**** Records provided

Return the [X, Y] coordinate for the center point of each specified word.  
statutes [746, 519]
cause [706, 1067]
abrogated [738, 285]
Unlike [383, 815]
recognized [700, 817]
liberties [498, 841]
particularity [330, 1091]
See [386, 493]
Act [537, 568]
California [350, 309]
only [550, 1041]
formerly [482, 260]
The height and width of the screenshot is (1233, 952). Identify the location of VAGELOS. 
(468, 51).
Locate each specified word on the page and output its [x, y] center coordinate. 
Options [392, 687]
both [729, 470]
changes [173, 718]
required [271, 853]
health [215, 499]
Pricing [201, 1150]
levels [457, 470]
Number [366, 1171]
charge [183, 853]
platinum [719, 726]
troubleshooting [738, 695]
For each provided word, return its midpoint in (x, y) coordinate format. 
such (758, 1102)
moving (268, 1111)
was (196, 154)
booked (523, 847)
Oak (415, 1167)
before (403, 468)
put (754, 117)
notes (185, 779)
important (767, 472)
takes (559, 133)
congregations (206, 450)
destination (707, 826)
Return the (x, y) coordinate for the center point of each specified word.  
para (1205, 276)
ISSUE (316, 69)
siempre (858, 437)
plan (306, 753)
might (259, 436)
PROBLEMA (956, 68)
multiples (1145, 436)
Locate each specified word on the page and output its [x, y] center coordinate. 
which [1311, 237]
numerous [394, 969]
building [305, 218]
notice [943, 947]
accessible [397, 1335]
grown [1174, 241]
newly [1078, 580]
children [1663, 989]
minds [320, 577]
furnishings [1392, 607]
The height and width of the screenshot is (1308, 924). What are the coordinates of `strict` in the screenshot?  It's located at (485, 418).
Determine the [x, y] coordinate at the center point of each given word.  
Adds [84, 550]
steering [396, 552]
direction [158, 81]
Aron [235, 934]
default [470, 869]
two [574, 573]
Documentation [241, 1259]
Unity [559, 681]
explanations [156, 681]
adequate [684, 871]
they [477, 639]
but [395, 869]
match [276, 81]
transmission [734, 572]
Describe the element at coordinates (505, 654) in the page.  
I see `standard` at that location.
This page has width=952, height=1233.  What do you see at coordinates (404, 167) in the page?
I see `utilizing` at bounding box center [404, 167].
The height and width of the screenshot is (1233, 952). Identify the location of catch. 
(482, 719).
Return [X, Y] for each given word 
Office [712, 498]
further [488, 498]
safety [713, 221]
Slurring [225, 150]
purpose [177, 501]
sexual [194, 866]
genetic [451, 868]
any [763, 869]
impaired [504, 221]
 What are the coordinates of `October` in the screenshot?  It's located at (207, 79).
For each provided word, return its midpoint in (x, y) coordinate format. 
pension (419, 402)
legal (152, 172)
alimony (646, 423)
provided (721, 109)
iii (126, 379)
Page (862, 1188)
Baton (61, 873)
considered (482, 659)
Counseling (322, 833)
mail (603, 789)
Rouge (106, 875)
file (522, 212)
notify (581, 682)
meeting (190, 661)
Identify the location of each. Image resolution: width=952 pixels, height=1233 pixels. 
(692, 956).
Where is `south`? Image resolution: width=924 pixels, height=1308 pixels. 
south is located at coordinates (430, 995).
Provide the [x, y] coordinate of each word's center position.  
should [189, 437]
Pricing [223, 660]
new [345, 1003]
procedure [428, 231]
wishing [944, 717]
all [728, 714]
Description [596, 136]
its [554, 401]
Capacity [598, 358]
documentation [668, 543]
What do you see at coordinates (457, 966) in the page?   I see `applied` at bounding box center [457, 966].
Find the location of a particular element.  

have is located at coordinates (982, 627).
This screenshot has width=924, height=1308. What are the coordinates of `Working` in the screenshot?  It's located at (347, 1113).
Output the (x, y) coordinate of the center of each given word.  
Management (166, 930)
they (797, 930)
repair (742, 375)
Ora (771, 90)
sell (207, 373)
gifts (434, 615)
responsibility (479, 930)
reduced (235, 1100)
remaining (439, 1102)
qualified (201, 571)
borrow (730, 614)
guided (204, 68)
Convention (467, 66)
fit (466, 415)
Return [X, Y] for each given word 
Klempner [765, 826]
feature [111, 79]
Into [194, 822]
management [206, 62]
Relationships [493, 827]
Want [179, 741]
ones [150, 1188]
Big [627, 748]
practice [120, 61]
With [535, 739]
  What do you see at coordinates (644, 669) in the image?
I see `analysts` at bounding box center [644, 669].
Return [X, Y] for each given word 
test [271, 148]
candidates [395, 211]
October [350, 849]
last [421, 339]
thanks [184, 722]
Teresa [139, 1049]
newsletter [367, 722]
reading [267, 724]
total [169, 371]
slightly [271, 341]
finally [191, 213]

********

▶ **The task**: Pick out and copy every line of the material above that contains the word "location". Uppercase and lowercase count as different.

▶ **Output below**:
The height and width of the screenshot is (1233, 952). Identify the location of VAGELOS. 
I see `standard` at that location.
The height and width of the screenshot is (1233, 952). Identify the location of catch. 
Identify the location of each. Image resolution: width=952 pixels, height=1233 pixels. 
Find the location of a particular element.  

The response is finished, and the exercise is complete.